Le vieillard se leva, prit une lumière, et, traversant l’appartement, se dirigea vers une porte qui conduisait à la petite chambre à coucher où il devait passer la nuit… Arrivé à la porte, il se retourna, et répéta lentement la question de Varney avant d’y répondre… « Pour qui je te prends, Richard Varney ?… je te prends pour un démon pire que je ne l’ai été moi-même. Mais je suis dans vos filets, et je dois vous servir jusqu’à ce que mon terme soit expiré.

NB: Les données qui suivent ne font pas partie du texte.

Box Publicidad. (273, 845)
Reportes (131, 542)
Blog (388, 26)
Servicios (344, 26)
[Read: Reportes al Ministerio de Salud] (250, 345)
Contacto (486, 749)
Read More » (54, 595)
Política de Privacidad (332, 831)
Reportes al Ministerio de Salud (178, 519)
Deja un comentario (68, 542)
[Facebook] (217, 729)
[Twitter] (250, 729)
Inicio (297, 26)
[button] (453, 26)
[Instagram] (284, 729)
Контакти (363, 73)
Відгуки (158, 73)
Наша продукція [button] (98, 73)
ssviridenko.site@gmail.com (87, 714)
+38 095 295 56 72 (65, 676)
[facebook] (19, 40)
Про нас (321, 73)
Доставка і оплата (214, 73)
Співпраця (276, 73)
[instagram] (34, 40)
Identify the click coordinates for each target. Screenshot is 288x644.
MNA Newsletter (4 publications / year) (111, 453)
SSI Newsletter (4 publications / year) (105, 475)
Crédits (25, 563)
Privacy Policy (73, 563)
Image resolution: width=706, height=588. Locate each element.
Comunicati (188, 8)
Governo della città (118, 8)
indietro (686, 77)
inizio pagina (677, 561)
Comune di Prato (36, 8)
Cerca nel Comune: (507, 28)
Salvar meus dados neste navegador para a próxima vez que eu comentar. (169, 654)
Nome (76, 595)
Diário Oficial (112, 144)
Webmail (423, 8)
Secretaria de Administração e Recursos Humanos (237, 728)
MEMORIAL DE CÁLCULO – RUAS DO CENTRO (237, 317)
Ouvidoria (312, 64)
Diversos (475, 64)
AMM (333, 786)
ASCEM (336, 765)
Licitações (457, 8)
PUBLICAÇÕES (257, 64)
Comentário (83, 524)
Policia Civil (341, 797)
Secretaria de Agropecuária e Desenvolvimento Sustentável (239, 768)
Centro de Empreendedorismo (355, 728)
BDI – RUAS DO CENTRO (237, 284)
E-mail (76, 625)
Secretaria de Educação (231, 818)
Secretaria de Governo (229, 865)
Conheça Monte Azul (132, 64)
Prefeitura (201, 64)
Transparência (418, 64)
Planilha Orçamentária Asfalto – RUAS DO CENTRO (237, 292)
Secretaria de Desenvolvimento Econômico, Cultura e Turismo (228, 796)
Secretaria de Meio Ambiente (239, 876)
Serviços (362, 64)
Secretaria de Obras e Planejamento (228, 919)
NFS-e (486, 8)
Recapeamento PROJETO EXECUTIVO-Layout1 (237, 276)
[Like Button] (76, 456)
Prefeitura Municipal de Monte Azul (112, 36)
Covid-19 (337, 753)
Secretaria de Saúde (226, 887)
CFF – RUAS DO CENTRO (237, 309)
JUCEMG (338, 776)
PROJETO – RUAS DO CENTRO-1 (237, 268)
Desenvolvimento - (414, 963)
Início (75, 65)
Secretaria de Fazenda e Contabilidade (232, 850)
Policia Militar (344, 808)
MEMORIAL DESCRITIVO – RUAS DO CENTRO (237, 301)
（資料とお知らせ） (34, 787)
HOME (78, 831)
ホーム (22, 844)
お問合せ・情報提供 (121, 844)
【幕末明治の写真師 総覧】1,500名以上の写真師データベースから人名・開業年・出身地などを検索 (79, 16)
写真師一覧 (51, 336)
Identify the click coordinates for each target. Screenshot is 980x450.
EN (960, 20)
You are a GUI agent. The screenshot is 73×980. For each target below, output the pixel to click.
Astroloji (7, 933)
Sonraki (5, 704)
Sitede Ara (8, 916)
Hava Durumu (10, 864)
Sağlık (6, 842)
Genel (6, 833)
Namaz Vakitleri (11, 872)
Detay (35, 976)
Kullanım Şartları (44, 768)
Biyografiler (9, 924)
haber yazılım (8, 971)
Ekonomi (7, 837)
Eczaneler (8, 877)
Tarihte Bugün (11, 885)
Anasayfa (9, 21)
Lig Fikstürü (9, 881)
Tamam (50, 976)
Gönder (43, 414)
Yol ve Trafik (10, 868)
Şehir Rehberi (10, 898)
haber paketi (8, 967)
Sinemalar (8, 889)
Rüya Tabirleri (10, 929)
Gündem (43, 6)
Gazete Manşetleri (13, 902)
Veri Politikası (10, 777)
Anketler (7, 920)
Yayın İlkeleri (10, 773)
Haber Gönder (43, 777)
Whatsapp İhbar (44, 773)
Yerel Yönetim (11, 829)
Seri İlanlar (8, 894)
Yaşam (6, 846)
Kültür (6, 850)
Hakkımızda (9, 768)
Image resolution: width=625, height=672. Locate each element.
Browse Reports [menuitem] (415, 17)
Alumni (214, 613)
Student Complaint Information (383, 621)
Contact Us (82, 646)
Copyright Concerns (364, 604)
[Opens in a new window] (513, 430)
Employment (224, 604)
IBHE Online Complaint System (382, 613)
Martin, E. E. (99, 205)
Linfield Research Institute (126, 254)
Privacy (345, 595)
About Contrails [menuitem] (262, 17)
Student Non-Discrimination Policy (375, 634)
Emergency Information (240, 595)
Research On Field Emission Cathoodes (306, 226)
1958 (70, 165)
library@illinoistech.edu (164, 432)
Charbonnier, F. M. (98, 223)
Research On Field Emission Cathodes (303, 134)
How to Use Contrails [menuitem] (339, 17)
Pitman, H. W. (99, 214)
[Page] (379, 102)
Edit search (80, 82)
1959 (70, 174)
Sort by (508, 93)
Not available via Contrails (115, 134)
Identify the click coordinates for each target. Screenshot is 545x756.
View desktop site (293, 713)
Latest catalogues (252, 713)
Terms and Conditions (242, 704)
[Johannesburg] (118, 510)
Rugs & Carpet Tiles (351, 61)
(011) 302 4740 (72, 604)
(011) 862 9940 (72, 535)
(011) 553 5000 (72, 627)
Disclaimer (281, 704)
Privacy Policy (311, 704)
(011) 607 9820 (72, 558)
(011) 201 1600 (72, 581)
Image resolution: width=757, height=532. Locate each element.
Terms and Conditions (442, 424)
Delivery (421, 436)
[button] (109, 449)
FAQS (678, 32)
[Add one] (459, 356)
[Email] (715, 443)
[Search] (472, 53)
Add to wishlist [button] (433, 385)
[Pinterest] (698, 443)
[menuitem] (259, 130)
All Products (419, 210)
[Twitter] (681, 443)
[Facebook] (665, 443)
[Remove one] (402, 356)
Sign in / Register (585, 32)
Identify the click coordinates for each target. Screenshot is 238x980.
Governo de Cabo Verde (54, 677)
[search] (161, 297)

— Bien, bien, » répondit Varney vivement ; « sois levé au point du jour… Il se peut que nous n’ayons pas besoin de ta drogue… Ne fais rien avant que je vienne moi-même… Michel Lambourne te conduira au lieu de ta destination. »

Quand Varney eut entendu l’adepte tirer sa porte et la verrouiller soigneusement, il s’en approcha, et avec de semblables précautions, la ferma au dehors et ôta la clef, en murmurant entre ses dents : « Pire que toi, empoisonneur, vil charlatan, sorcier manqué ! si tu n’appartiens pas au diable, si tu n’es pas son esclave, c’est parce qu’il dédaigne un pareil apprenti. Je suis un homme, moi, et je cherche par des moyens humains à satisfaire mes passions et à réaliser mes projets de fortune ; mais toi, tu es un vassal de l’enfer même… Holà ! Lambourne ! » cria-t-il à une autre porte, et Michel parut le visage enluminé et d’un pas chancelant.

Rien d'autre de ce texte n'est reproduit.